Once all players have completed their actions, cards are replenished ready for the next round. Move any merchandise cards which are still face up to the start of the line. Draw new cards until you have nine face up cards. If the draw pile runs out shuffle the discard pile to form a new one. Move any face up Djinn cards to the start of the line. Draw new cards until you have three face up cards.
The next turn can then begin.
Game End and Scoring
The game ends at the end of the turn where either a player places his last camel on a tile, or there are no more legal moves. If there are no more moves, players can still use Djinn abilities until the end of the turn.
Scores are then calculated. The game comes with a useful score pad which takes players through scoring. Firstly, points are awarded for the value of coins a player has remaining. Points are then awarded for the Yellow Viziers and the White Elders. The player with the most Viziers gains an extra 10 points. Players then add up the points awarded by their Djinn cards. Players receive three points for each palm tree and five points for each palace on a tile they control. Then players add up the points for each tile they have a camel on. Finally players gain points for their merchandise cards, in the same way as set out above.
Add these points together , the player with the most points wins. There is no tie-breaker so if players tie they either both/all win or have to play again.
Hints and Tips
- Try not to over analyse when you first play the game. Of course, you do not want to set your opponent up for a great turn, but do not agonise over this the first time through. It is more important to get a feel for the mechanisms of the game.

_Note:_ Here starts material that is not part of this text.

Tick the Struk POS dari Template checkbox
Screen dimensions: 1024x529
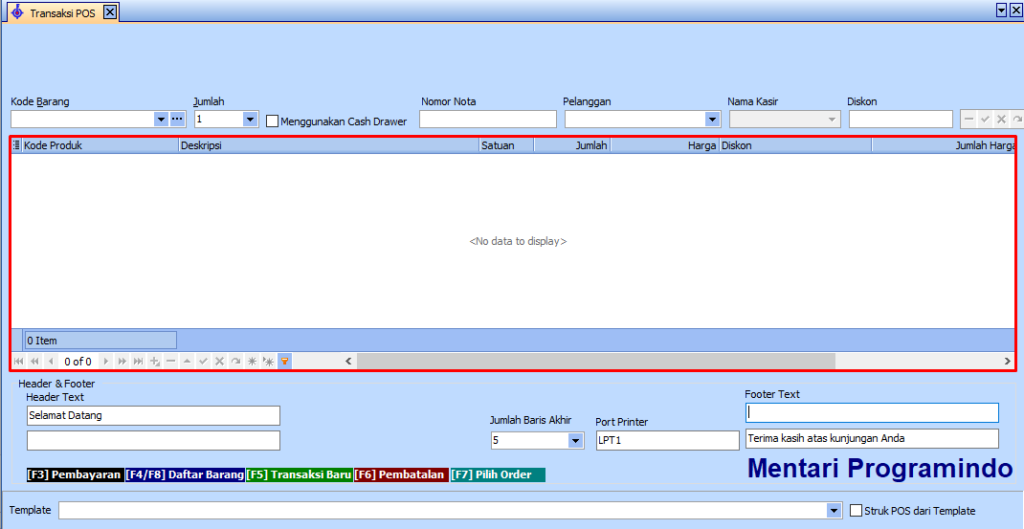click(x=856, y=510)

- Be flexible in your strategy. Five Tribes does have a point salad type feel so do not get caught up in trying to get the most Elders (for example). Also, because of the nature of the game it is difficult to plan ahead. If you have too much of a fixed strategy you are unlikely to be able to see this through.
- Be careful when bidding for turn order. Whilst going first can be useful, remember that the coins you are using to bid are worth victory points at the end of the game. Sometimes it is better to not go first and bid less.
- Make use of the Djinns. Not only are these worth victory points, their special abilities can be really valuable too. It might seem that using Elders to gain Djinns is throwing away points (as Elders are worth points at the end of the game) but often the Djinns more than make up for any lost points. Of course, where possible use Fakir cards too.
- Fakir cards are valuable. Although Fakir cards cannot directly be converted into victory points, they have a lot of uses. As above, they can be used in place of an Elder to get Djinns. They can also increase the range of Assassins and the value of Builders.
- Make the most of Palm Trees and Palaces. These are easy ways to add to the value of your tiles. So either look for ways to add more to tiles you already control, or try to gain control of tiles where these are present.
Most importantly of all, have fun playing Five Tribes!